Comparison of 0.5% articaine and 0.5% prilocaine in intravenous regional anesthesia of the arm: a cross-over study in volunteers.

BACKGROUND AND OBJECTIVES

Earlier studies of the use of articaine in intravenous regional anesthesia (IVRA) are conflicting. In fact, despite similar physicochemical properties and regional anesthetic action, significant differences between articaine and prilocaine in IVRA have been reported. Articaine, being a potent local anesthetic with low degree of toxicity and being rapidly metabolized by esterases, could be a useful local anesthetic particularly in IVRA and, perhaps, could challenge prilocaine, the present local anesthetic of choice for this technique.

METHODS

A double-blind, cross-over study of IVRA of the upper extremity in 10 healthy volunteers was performed. There was at least a 1-week interval between the use of the two anesthetics in each volunteer. After exsanguination with an Esmarch bandage, IVRA was induced either with preservative-free 0.5% articaine (5% Ultracaine, Hoechst, Germany, diluted with 0.9% NaCl) or 0.5% prilocaine (Citanest, Astra, Södertälje, Sweden) (35-50 mL, according to weight), injected in 2 minutes.
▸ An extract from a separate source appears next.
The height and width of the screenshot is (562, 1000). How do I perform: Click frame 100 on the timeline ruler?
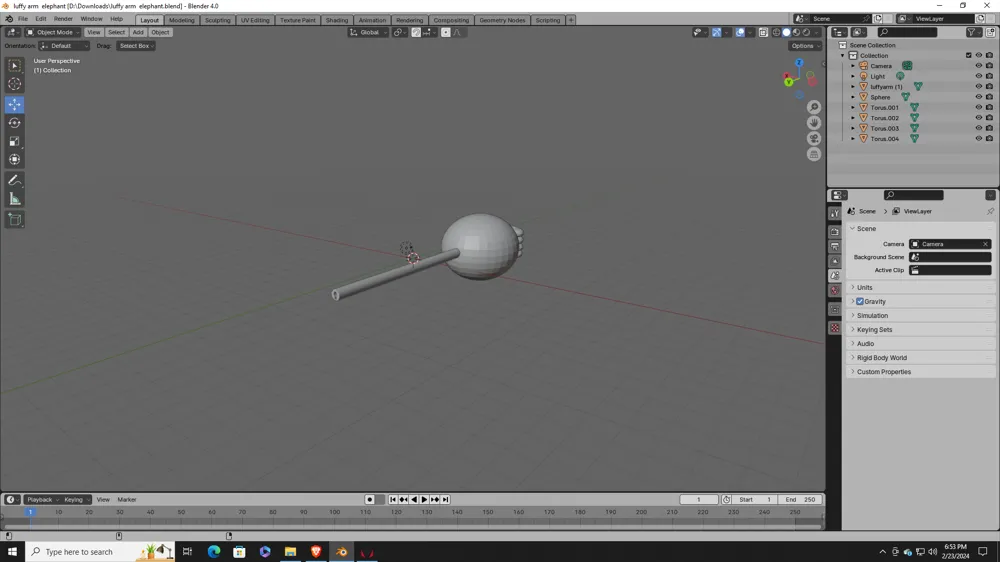[x=335, y=513]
Sensation at defined skin spots that were innervated by the median, musculocutaneous, radial, and ulnar nerves was tested by pinprick; motor function was tested by the movements of the wrist. After 20 minutes, the tourniquet cuff was deflated in one step. Circulatory, toxic, and skin reactions were registered. At least 1 week after the second IVRA intracutaneous allergy testing with 0.5% articaine, 0.5% prilocaine, histamine, and saline was performed.

RESULTS

There were no significant differences between the two local anesthetics in the onset of analgesia or anesthesia, degree of motor block, and recovery of IVRA. Onset of analgesia occurred 4.2-5.6 minutes, on average, after the injection. One volunteer had short-lasting tinnitus after tourniquet cuff deflation when prilocaine was used. Erythematous nonitching skin rashes developed in 8 of 10 volunteers when articaine was used, and two volunteers had rashes when prilocaine was used. These rashes disappeared within an hour, and negative intracutaneous test results confirmed their nonallergic origin.

CONCLUSION

Both 0.5% articaine and 0.5% prilocaine, in a median dose of 40 mL in adults, injected in 2 minutes, are effective and equipotent local anesthetics in IVRA of the arm. An earlier reported four-time faster onset time of the block by articaine in comparison with prilocaine may be caused by a very rapid injection rate (40 mL/30 sec) by the investigators of that study. The erythematous skin rashes after IVRA, in particular when articaine was used, may be a sign of venous endothelial irritation.